§ **What this exercise asks**
- a) In the passage about women in Sicily, what share of women in Sicily who are assaulted will go to the police?
- b) Continue the passage about women in Sicily from where it stops.

§ **Source text**
§

I am disappointed, though, that the shopgirl has no ideas for women; statisics gathered by the donne libere, the women’s group formed here by friends of mine, reveal that the unemployment rate for women in Sicily is 70%, and that thousands of women are violently assaulted, and even killed, in Italy every year; in Sicily only 2% of these women will go to the police about it; but the police, and the doctors who treat their wounds, are likely to tell them to go home nad be a good wife to try and avoid any more trouble. Women are too afraid to report here, and even if they do, have no support system to look after them. Police and doctors need training, the women need free access to counselling and psychologists. This was part of the aim of donne libere; they have already applied for funding and three paid positions within a local structure here where these services would be provided, along with an improvement in child-minding facilities to enable women to work or get to the gym instead of having to rely on family, as is the only option here. But since the reality of this ‘sportello donne’ came onto the horizon, my founder-friend tells me, the come of the women who have been flimsy frequenters of the meetings have now become strident in claiming their right to the paid positions in the sportello donne. Since my friend is now leaving, I fear it will all fall apart, sicne it was her vision and energy which drove the initiative. This would be a great pity since she is doing one of the most useful things for women this town has ever seen. Her networking skills and diplomacy have given the donne libere a visibility and standing which could finally guarantee some positive changes for women here.

§

§ **Listed records**
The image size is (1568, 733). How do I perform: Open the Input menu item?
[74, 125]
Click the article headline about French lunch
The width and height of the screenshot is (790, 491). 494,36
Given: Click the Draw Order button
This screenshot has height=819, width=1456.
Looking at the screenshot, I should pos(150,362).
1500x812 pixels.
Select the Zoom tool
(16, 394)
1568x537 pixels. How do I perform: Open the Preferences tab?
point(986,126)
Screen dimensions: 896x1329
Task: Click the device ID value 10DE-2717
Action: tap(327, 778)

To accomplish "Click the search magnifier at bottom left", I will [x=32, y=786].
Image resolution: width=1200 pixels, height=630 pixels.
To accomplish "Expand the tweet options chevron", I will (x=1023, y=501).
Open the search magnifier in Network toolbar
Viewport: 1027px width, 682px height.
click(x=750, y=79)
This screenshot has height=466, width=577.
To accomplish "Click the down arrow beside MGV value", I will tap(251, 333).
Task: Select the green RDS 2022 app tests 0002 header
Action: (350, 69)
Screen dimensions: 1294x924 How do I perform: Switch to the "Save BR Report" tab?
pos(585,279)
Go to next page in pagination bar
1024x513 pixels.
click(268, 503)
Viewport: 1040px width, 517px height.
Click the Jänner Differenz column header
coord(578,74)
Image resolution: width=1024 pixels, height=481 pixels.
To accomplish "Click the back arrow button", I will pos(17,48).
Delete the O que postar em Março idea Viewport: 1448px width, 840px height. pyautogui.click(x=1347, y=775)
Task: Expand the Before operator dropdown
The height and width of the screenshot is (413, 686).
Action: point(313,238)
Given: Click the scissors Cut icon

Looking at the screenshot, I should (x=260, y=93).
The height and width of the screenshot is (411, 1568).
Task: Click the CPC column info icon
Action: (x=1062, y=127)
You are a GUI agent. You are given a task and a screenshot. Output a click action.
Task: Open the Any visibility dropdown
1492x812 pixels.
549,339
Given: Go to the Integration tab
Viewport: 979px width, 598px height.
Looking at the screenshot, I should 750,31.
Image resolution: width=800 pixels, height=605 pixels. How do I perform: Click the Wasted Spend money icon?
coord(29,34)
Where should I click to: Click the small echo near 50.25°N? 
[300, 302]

§

§ **Responses**
- a) Only 2% of them.

- b)
Meanwhile, fears that the current mayor will be re-elected prevail. Despite the fact that he and other members of the commune (town council) are implicated in mafia-related extortion concerning the development plans for the waterfront area. The lungomare, generally a scruffy and pretty-much abandoned area all year round except for July and August, was undergoing extensive regenerating, including a walking and cycle path (since the area behind the pebbled beach is rough scree and dirt), and the planting of palm trees. But the work was interrupted because of the ‘regola del 3%’ the rule whereby the mafia get 3% of any funds directed at public works, and another €500 000 requested under threats by these certain members of the commune and the mayor. The investigating judge requested the arrest of these people, but it was refused. So the mayor continues to stand for election. And in the eyes of the populace, who look admiringly at the numerous palm trees he has planted along the restructured concrete piazzas (palm trees also go well with grass, Mr Mayor), the hastily reopened castle despite the many safety hazards (I saw it last Sunday – the mayor even put on a free lunch aperitivo which mio marito and I stumbled on, to our delight – massive walled city and castle, but yes indeed, keep your eyes open and kids on by your side), and the outlandish fireworks displays for local saints’ days – he’s probably doing a great job. A comprehensive, functioning health system with adequate resources? Higher standards of education? Job opportunities? Support for women? Who cares, as long as we’ve got out palm trees.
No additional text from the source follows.